Since the daily quota is so small, choosing the type of salt is important. And becoming aware of sodium added to packaged and processed foods can be eye opening. Moving toward real foods and away from packaged foods will prevent the water retention and blood pressure changes that occur with excess salt.

Is it important to purchase idolized salt?

According to Dr. Andrew Weil, “We can get iodine naturally by eating saltwater fish and seafood, kelp and other sea vegetables as well as vegetables grown in soils that contain iodine. Dairy products also provide iodine if the animals graze on plants growing in iodine-rich soils. However, don’t depend on processed foods that are high in sodium for iodine – the salt they contain is not iodized. Many Americans are iodine deficient so it’s a good idea to use iodized salt.”

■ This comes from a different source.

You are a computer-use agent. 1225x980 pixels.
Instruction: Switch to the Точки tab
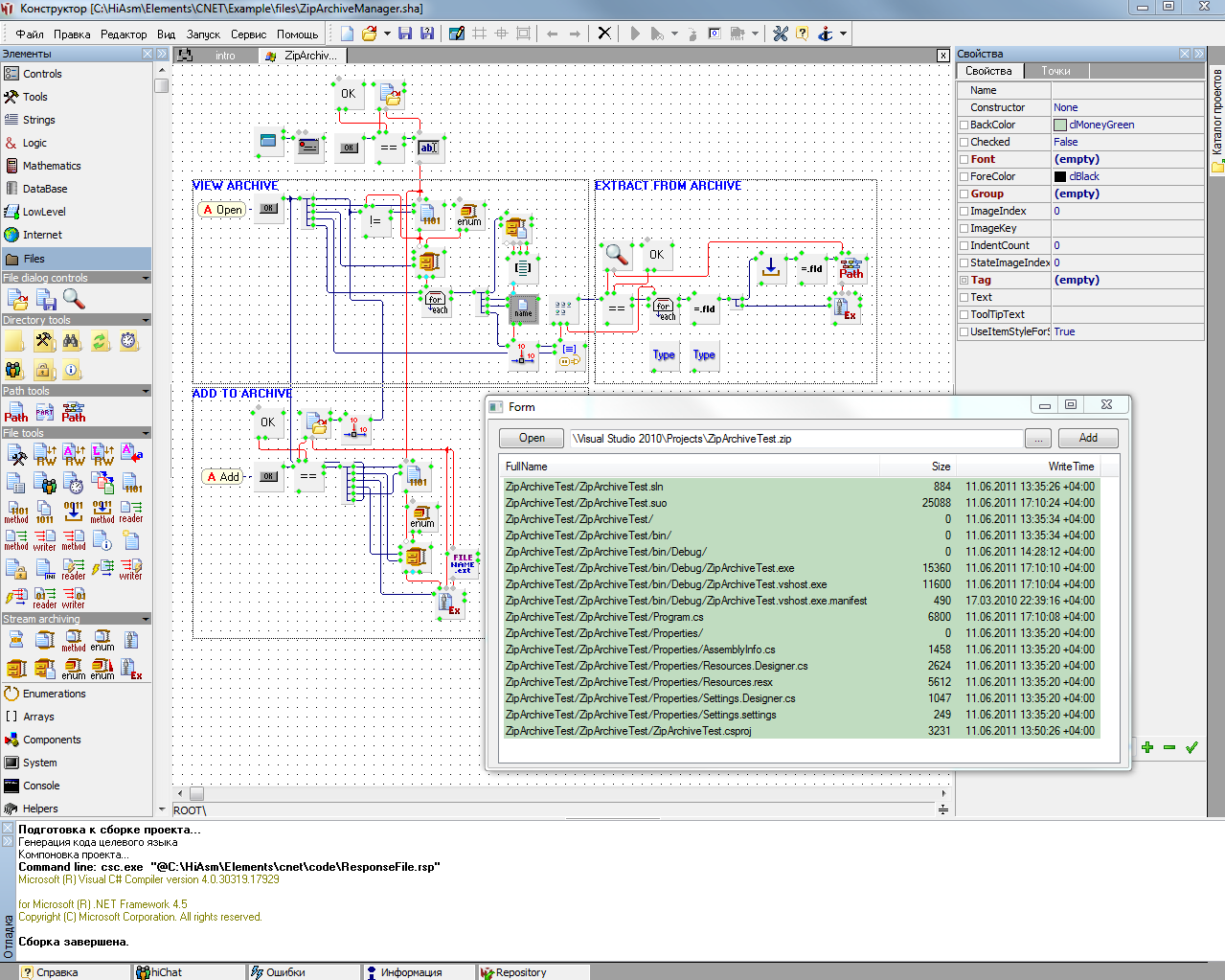pos(1055,71)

What type of salt should we be using?

Not all salt is created equal. Table salt is stripped of minerals and contaminants and then mixed with aluminum compounds that have anti-caking properties. Sea Salt, on the other hand, comes in refined and unrefined varieties without additives. You can go to the grocery store and see pink Himalayan salts, sea salt from different places around the world, kosher salt, and table salt. There are so many varieties of salt, it may feel overwhelming. To help you sift through all of these incredible choices, here is a quick overview of your healthy options, created by Dr. Andrew Weil in his article Sizing Up Salt?

Kosher salt: This coarse-textured salt dissolves quickly and can be used for any kind of cooking. Kosher salt is not “kosher” in the sense that other foods may be – the name comes from the fact that it is used for drawing the blood out of meat, a step in the koshering process. 

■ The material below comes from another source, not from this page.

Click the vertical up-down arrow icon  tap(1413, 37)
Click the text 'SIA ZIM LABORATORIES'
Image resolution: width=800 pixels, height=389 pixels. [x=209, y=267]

Sea salt: Natural sea salt comes from evaporated seawater and is harvested all over the world. Depending on where they come from, commercial brands of sea salt usually contain a variety of trace minerals that may influence the taste and color of the product. Raw sea salt is often grayish-white, sometimes pink or orange. Sea salt can be fine or coarse in texture and comes as crystals and flakes. 

Fleur de Sel: Another prized salt. Fleur del sel means “flowers of salt” in French and is so-called because the crystals look like lacy snowflakes. Fleur de sel is white because the salt crystals don’t come in contact with the clay beds in which seawater concentrates. It is harvested from the surface of the water where it forms when winds are calm and the weather is warm.

Many other types of salt are available, including pink salt from Peru and the Himalayas, red salt from Hawaii, black volcanic salt – all with distinctive trace minerals – as well as smoked and other flavored salts.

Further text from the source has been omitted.